おわらない物語 アビバの場合のイロカワのレビュー・感想・評価

4.7
 トッド・ソロンズ監督は胸くそ悪いコメディばっか作る監督ではあるけど、映画の表現にしっかりと挑戦している真面目な監督だと思う。
 今回の主人公はアビバという人物なのだが、俳優が途中でコロコロ変わっていく。キャラクターや性格は同じなのに、シーンが変わるごとに年齢も人種も性別も違う人間がアビバを演じていく。そのことについて映画の中では特に説明はない。ただしただのアヴァンギャルドという訳ではないと思う。
 この映画はロードムービーなのだが、アビバは旅の途中で色んな事を経験していろんな変化が起こる。ロリコンの中年男性にレイプされたり、孤児を集めているキリスト教原理主義っぽい変な集団に保護されたり、警察に包囲されたり色々起こる。彼女の変化を映画的に表現する一つの方法として俳優が変わっていったのだと思う。

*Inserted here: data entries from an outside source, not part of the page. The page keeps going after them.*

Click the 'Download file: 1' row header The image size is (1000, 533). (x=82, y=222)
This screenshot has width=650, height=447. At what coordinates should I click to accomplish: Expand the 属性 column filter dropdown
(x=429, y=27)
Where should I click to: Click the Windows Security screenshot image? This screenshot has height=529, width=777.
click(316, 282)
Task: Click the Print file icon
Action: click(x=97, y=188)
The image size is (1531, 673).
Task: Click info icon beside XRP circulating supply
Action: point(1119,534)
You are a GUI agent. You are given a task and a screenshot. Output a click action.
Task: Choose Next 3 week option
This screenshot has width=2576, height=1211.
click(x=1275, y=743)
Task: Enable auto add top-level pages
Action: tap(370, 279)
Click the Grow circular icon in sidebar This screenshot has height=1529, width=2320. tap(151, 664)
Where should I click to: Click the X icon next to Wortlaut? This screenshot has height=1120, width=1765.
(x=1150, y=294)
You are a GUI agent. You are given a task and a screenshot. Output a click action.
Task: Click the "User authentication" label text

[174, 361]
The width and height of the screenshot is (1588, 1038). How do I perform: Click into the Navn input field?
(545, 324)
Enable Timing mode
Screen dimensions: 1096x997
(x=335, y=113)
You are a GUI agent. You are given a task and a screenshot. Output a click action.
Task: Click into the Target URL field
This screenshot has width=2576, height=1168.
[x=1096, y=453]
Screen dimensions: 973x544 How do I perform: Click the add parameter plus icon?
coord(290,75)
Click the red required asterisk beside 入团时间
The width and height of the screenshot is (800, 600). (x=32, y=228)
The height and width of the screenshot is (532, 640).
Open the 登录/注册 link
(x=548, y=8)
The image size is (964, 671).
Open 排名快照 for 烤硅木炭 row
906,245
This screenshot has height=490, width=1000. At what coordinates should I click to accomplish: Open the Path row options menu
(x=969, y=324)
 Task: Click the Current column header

 おばさんみたいな気分の時もあるし、女の子みたいな気分の日もあるし、男の子みたいな気分の日もあるし、黒人の女性みたいな気分の日もある。要するにそういう感じだと思う。
 胸くそ悪いし、問題は解決していないがそれでも生きている事に前向きになるかもしれない映画。トッド・ソロンズ監督の作品の中では珍しく主人公の事を好きになれた。